Extending our plugin to report data types

Find the complete code for this article on Github

We're building a safe way to transition our many nullable GraphQL fields to non-nullable. I covered why we want to do this in part 1, and in part 2 we built a simple Apollo server plugin that reports on the fields requested by each operation, expanding any fragments as necessary.

In this article, we will extend our plugin so that it also reports the type of each field that it's returning. As we noted in part 2, this information is not available from the request document, so we need to consult the schema.

Articles in this series:

Querying the schema

Because a FieldNode doesn't tell us the parent type of the field, we need to keep track of our parent type as we traverse the document.
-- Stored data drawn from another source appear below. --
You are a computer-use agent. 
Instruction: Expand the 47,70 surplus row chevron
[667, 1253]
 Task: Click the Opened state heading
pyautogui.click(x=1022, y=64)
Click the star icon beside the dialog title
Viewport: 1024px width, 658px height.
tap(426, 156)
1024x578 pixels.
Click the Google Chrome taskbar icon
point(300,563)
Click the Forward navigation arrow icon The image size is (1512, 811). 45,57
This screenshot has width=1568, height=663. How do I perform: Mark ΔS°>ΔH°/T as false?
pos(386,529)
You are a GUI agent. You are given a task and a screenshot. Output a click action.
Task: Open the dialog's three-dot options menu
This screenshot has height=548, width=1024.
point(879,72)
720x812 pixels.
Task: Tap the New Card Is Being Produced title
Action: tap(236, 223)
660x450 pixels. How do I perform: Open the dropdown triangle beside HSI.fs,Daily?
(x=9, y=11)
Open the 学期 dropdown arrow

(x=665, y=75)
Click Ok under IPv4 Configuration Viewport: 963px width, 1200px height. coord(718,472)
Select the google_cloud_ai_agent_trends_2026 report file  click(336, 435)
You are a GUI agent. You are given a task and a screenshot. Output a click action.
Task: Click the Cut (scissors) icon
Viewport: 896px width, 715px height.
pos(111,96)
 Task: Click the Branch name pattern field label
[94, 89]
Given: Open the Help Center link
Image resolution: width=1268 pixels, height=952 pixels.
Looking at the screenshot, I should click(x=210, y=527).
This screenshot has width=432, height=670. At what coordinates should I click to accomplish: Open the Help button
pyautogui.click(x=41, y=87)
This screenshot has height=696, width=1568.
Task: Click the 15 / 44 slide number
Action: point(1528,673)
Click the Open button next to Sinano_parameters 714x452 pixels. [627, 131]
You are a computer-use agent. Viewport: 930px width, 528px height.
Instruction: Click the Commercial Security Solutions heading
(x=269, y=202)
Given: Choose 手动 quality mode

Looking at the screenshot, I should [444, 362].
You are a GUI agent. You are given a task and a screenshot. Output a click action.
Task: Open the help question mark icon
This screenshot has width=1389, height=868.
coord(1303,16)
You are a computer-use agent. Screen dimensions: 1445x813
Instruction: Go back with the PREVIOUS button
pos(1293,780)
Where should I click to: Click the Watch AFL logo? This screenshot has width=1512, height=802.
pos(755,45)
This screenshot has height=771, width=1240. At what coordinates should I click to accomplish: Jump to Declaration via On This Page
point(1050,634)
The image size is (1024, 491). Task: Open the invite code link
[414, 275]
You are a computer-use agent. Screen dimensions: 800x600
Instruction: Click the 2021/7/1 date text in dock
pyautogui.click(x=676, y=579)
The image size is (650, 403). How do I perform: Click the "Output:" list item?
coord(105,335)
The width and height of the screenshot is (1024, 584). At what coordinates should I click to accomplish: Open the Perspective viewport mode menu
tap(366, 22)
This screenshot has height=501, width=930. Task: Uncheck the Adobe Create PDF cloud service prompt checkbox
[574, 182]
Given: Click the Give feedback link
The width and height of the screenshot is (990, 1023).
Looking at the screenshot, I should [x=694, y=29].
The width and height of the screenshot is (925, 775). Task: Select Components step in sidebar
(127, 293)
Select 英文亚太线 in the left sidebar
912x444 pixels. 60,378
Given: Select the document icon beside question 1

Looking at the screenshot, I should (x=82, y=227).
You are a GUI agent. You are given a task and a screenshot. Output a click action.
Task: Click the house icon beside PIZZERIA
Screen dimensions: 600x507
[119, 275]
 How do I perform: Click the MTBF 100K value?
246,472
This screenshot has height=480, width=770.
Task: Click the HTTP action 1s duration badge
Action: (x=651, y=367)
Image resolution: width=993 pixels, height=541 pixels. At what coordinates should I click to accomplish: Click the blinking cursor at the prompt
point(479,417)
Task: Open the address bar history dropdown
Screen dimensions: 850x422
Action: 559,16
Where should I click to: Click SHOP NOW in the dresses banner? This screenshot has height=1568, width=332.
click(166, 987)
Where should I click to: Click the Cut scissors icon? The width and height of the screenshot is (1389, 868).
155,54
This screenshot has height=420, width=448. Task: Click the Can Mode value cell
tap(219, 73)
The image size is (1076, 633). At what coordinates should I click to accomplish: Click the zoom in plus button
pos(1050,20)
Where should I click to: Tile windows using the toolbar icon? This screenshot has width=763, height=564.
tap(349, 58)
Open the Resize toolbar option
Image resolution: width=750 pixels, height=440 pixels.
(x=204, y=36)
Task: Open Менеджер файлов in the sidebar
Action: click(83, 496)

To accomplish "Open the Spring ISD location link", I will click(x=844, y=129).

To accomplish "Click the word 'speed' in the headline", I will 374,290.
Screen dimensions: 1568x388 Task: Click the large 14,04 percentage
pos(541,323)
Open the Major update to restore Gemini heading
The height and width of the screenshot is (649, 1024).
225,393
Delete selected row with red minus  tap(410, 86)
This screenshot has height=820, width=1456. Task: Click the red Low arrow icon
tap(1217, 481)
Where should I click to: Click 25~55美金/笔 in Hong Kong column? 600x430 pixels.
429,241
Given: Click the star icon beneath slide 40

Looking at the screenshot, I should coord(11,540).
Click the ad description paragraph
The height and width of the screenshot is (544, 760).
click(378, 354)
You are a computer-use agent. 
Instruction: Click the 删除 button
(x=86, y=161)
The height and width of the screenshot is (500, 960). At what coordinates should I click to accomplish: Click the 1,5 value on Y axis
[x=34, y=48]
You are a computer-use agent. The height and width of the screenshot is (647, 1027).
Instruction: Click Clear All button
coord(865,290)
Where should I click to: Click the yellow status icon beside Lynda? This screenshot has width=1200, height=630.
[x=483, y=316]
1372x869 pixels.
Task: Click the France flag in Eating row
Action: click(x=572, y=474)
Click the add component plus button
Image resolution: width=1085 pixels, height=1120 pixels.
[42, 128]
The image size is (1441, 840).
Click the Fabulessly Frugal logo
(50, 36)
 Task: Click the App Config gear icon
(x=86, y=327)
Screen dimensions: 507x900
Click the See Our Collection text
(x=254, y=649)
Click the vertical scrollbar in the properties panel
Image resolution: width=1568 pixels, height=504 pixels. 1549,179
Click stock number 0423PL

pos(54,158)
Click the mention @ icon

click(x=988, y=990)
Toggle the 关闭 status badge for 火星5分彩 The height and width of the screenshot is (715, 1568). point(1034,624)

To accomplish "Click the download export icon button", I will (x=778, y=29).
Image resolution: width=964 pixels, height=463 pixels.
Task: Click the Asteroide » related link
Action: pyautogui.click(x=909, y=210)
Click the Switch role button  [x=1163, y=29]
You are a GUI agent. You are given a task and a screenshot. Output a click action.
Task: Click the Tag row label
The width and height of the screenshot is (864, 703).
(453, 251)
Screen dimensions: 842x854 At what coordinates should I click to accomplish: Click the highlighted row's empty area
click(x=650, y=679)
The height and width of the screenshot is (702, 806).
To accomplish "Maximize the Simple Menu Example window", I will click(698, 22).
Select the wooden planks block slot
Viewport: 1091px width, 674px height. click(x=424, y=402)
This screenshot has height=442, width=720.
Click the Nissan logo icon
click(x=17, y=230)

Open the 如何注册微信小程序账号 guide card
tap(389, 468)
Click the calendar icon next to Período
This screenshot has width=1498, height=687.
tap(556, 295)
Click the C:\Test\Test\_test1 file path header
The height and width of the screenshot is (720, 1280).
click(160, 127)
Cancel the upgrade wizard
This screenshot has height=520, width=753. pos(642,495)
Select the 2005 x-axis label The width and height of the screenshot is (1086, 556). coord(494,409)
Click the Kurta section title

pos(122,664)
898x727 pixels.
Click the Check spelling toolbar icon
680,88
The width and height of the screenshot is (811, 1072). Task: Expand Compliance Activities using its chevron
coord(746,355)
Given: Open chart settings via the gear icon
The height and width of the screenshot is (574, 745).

At the start, it's easy - the operation is either a query, mutation or schema, and the response types are represented as fields of the Query, Mutation and Subscription types respectively:

export function getOperationParentType(
  { schema }: GraphQLRequestContext<unknown>,
  operation: OperationDefinitionNode
): GraphQLObjectType | undefined {
  switch (operation.operation) {
    case 'query':
      return schema.getQueryType() ?? undefined
    case 'mutation':
      return schema.getMutationType() ?? undefined
    case 'subscription':
      return schema.getSubscriptionType() ?? undefined
    default:
      throw new Error(`Unknown operation ${operation.operation}`)
  }
}

As a quick aside, note how we use GraphQLRequestContext<unknown> instead of GraphQLRequestContext<any>. unknown is a better choice than any because unknown prevents us from accidentally assuming something about the type.

We have the ?? undefined because the Apollo typings declare those functions as returning Maybe<GraphQLObjectType>, which GraphQL defines as GraphQLObjectType | undefined | null. Removing null from the possibilities makes life just a little easier for our calling code.

Walking the tree

Now we need to process each of the fields in the operation definition's selection set. There's usually only one, but there can be more. The good thing is we can handle this step like we would any other GraphQL object, because the operation is represented as querying fields on the Query, Mutation or Subscription type.

Let's adapt our code from part 2:

export function listFields(
  requestContext: GraphQLRequestContext<unknown>,
  possibleParents: readonly GraphQLObjectType[],
  selectionSet: SelectionSetNode,
  path: readonly string[] = []
): RequestedPathDetails[] {
  const allPossibleFields = possibleParents.flatMap((parent) =>
    Object.values(parent.getFields())
  )
  const allPossibleFieldsByName = groupBy(prop('name'), allPossibleFields)
  const fieldNodes = selectionSet.selections.flatMap((selection) =>
    getFields(requestContext, selection)
  )
  const branchNodes = fieldNodes.filter(({ selectionSet }) => selectionSet)
  const leafNodes = fieldNodes.filter(({ selectionSet }) => !selectionSet)

  return [
    ...branchNodes.flatMap(processBranchNode),
    ...leafNodes.map(processLeafNode)
  ]
}

There's not much extra in the main function compared to part 2. We've added a new parameter, possibleParents. We use this to look up the fields that each path could reference. To understand why it's an array, imagine this schema, based on the one we used in part 2:

type Query {
    media: [Media]!
}

union Media = Book | Movie

type Book {
    name: String!
    """ This is a new field. Note Book.released is nullable """
    released: Int
    author: Person!
}

type Movie {
    name: String!
    """ This is a new field. Note Movie.released is non-nullable """
    released: Int!
    director: Person!
}

type Person {
    name: String!
}

If we want to query the director of a movie, we need to do it like this:

query {
  media {
    ... on Book {
      released
    }
    ... on Movie {
      released
    }
  }
}

Note how Media could be either a Book or a Movie, and that means when we process the fields in query.media, they could come from either the Book or Movie type. getFields() would return an array with two FieldNodes - one for Book.released and one for Movie.released. Since Book.released and Movie.released could have different types, we must process them both.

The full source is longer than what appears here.